> _Study text_

☆ ☆ ☆ ☆ ☆

Currencies

Central Bank Currency Swaps Tracker


As it did during the Global Financial Crisis, the Fed again extended swap lines to select emerging-market central banks during the pandemic. The Fed approved emergency lines on March 19 for Brazil, Mexico, South Korea, and Singapore—the same nations that had received them in 2008. As with its emergency developed-world swap lines, the Fed approved the lines for six months and later renewed them through the following March. The Fed’s emergency swap line agreements with Brazil, South Korea, Mexico, and Singapore expired in 2021.

ECB Swaps

Global Financial Crisis (2007-2008)

The ECB established swap lines with Sweden in December 2007, Switzerland and Denmark in October 2008, and the UK in December 2010. The euro area, Sweden, Denmark, and the UK had relatively low foreign exchange reserves going into the crisis, owing to the costs involved in holding reserves and the belief that there was little likelihood that more would be needed in the foreseeable future. However, banks in these countries borrowed large sums in foreign currencies in the years leading up to the crisis. When it became difficult for them to borrow funds in 2008, they turned to their central banks, reserves of which proved insufficient to meet the unanticipated demand. The ECB swap lines were therefore called into use in 2009 to provide Sweden and Denmark euros with which to top up their foreign exchange reserves, and the swap line with Switzerland was called upon to provide the ECB with Swiss francs. The swap line with the Bank of England was put in place as a precautionary measure to ensure that the Central Bank of Ireland, which is part of the Eurosystem, had access to pounds sterling, but it has never been used. Since 2007, Sweden and Denmark have more than doubled their foreign exchange reserves, the UK has doubled its reserves, and the euro area has increased its reserves by 20 percent.

The ECB initially agreed to provide euros to Hungary, Latvia, and Poland only through repurchase agreements, in which securities rather than currency are held as collateral, but eventually extended temporary swap lines to Hungary and Poland. Switzerland also provided Swiss francs to Poland and Hungary in exchange for euros. Many households in Poland and Hungary had taken out foreign-currency-denominated mortgages because of the lower interest rates available on these loans. Demand for Swiss francs and euros from the Hungarian and Polish banks that issued the loans drove up borrowing costs in these currencies; the swap lines were intended to alleviate the upward pressure this demand was placing on euro and Swiss franc interest rates.

☆ ☆ ☆ ☆ ☆

> _Extracted records_
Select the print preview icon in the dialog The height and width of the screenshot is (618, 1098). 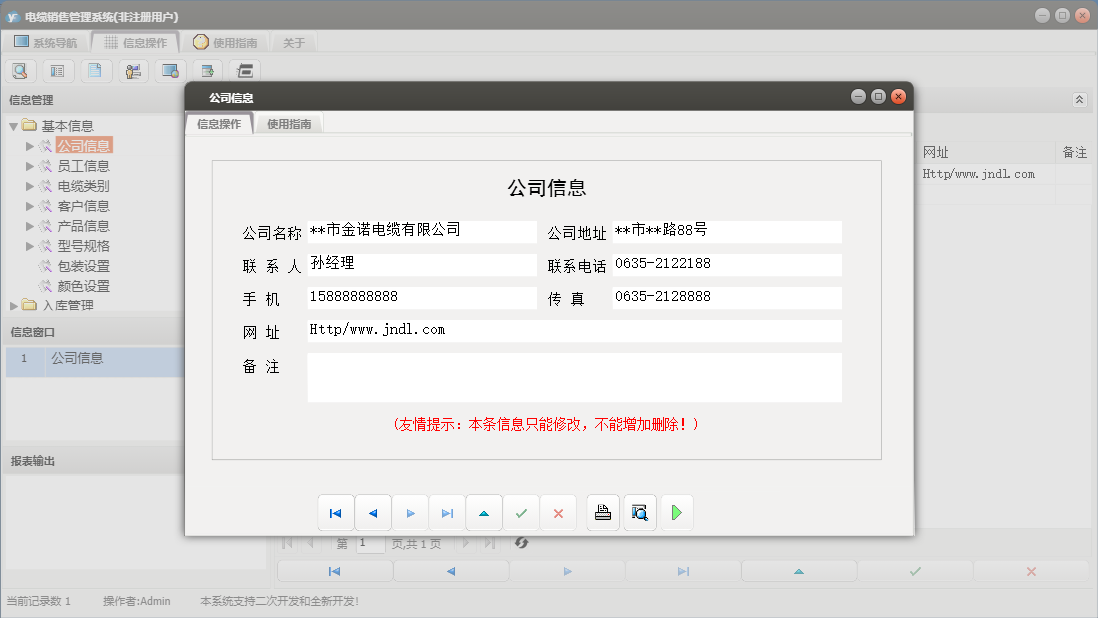pos(639,512)
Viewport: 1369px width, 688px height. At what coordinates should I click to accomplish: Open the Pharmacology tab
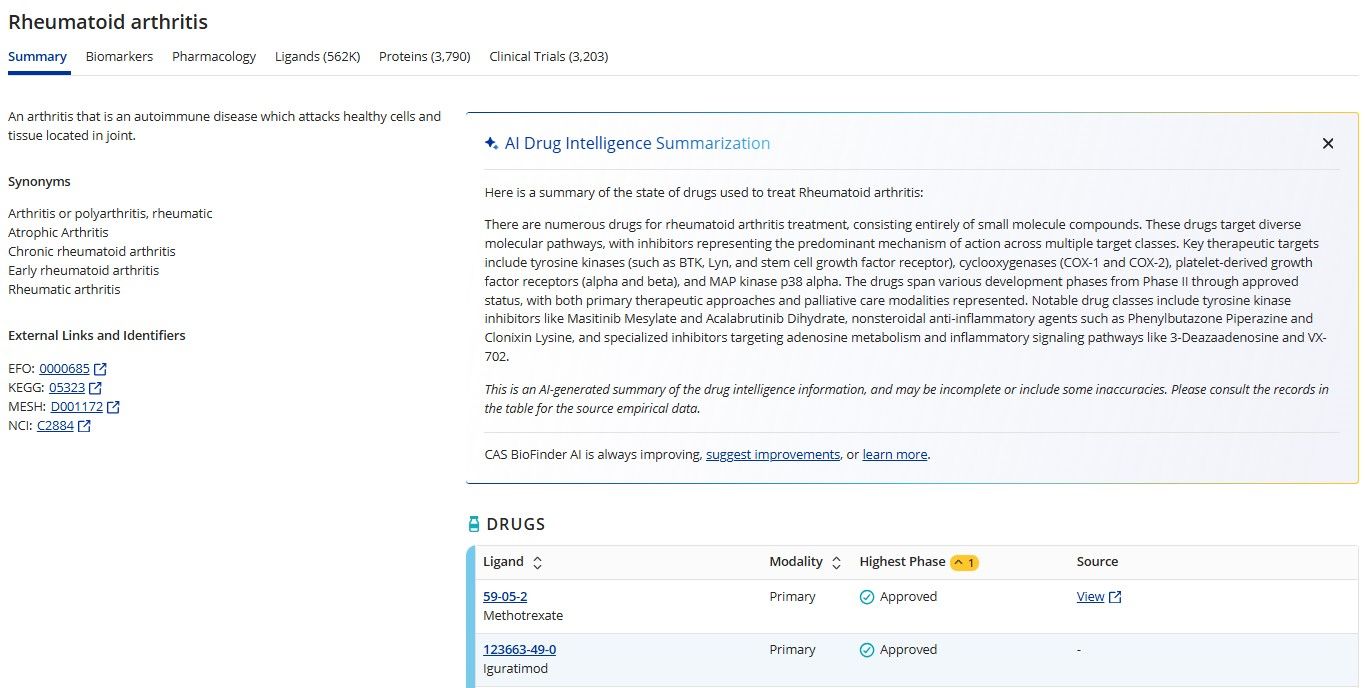pos(214,57)
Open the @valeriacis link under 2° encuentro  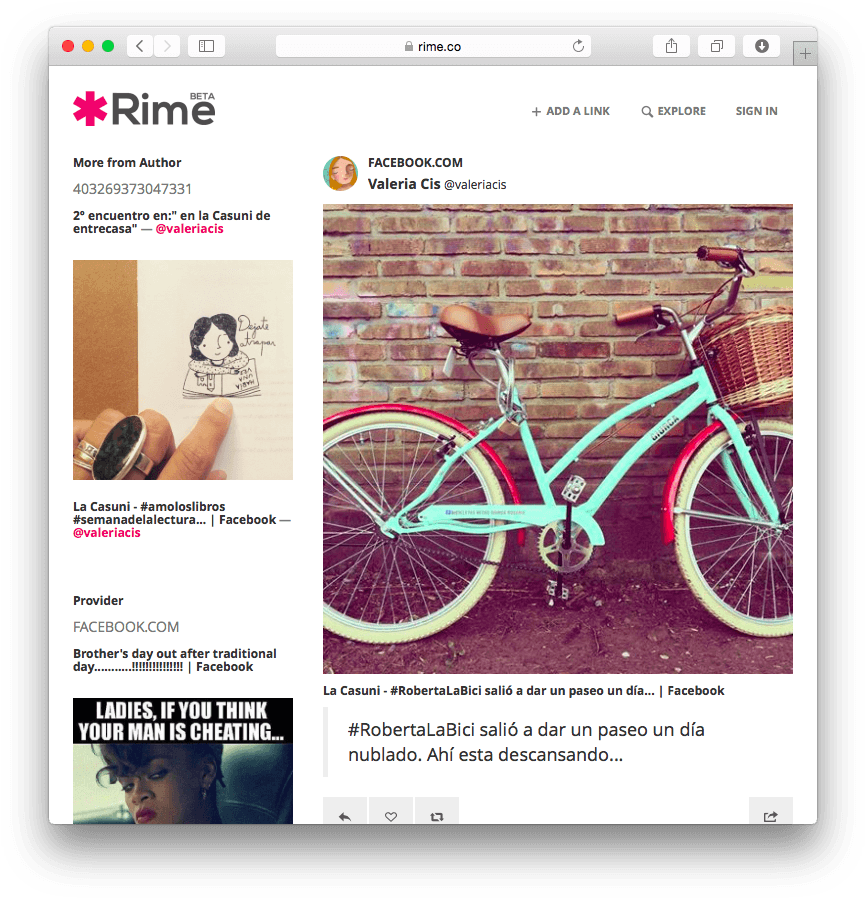click(189, 229)
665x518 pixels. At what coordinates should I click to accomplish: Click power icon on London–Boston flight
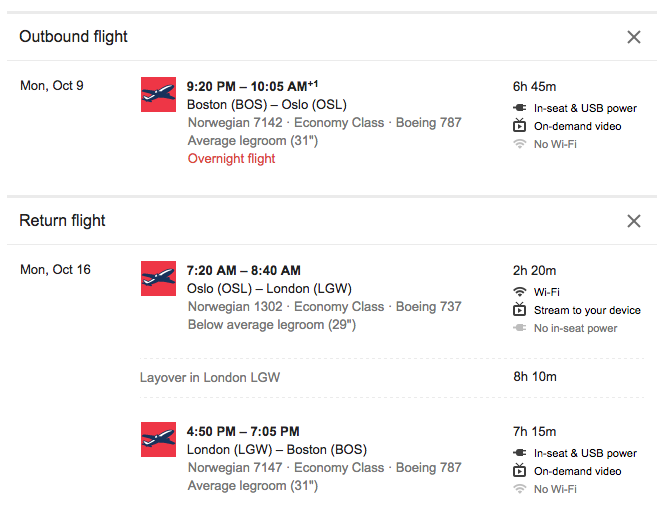(x=519, y=453)
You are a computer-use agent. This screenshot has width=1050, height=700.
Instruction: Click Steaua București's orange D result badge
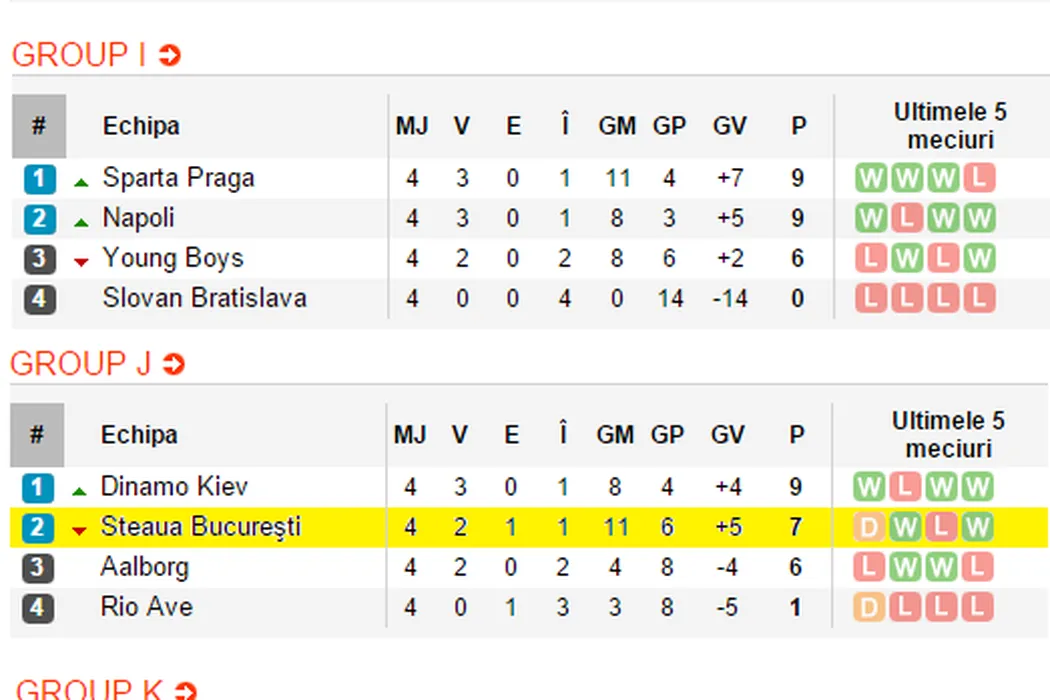[870, 527]
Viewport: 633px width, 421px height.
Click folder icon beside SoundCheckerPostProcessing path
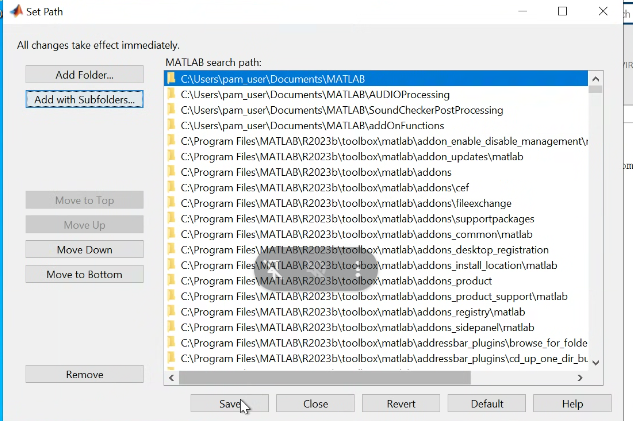[x=171, y=110]
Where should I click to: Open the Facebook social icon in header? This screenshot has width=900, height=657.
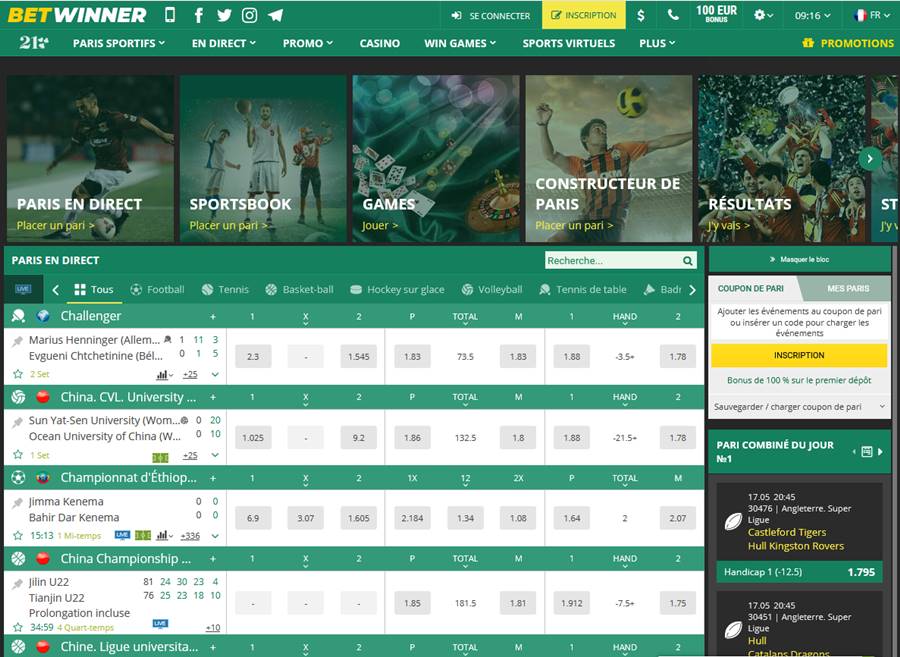[199, 15]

☆ ☆ ☆ ☆ ☆

Continue the text on central bank currency swaps from where it stops. The data is not needed for what comes next.

COVID-19 Pandemic (2020)

On March 20, 2020, the ECB reactivated a swap line with the Danish National Bank––the first of its measures to stabilize markets amidst the COVID-19 pandemic. In April, the ECB approved a temporary line to Croatia, and seven days later it granted one to Bulgaria. While the pandemic considerably strained the U.S. dollar funding market, as market participants rushed to hold more of the world’s reserve currency, global markets for euros remained relatively calm. As such, all three of the newly extended swap lines were not activated.  

Over the course of the pandemic’s early months, the ECB also established repurchase agreements with Romania, Albania, North Macedonia, San Marino, Hungary and Serbia. While swap lines––extended only to countries with the highest creditworthiness––are backed by the borrowing bank’s foreign currency, repo lines extended by the ECB require high-quality euro-denominated financial assets as collateral. Without having to rely on the standing of a foreign currency, repo lines are more freely extended to non-euro area countries. Accordingly, the Eurosystem Repo Facility for central banks (EUREP) will be available to nearly all foreign central banks starting in the third quarter of 2026, further expanding the euro’s role beyond the Eurosystem and into global markets.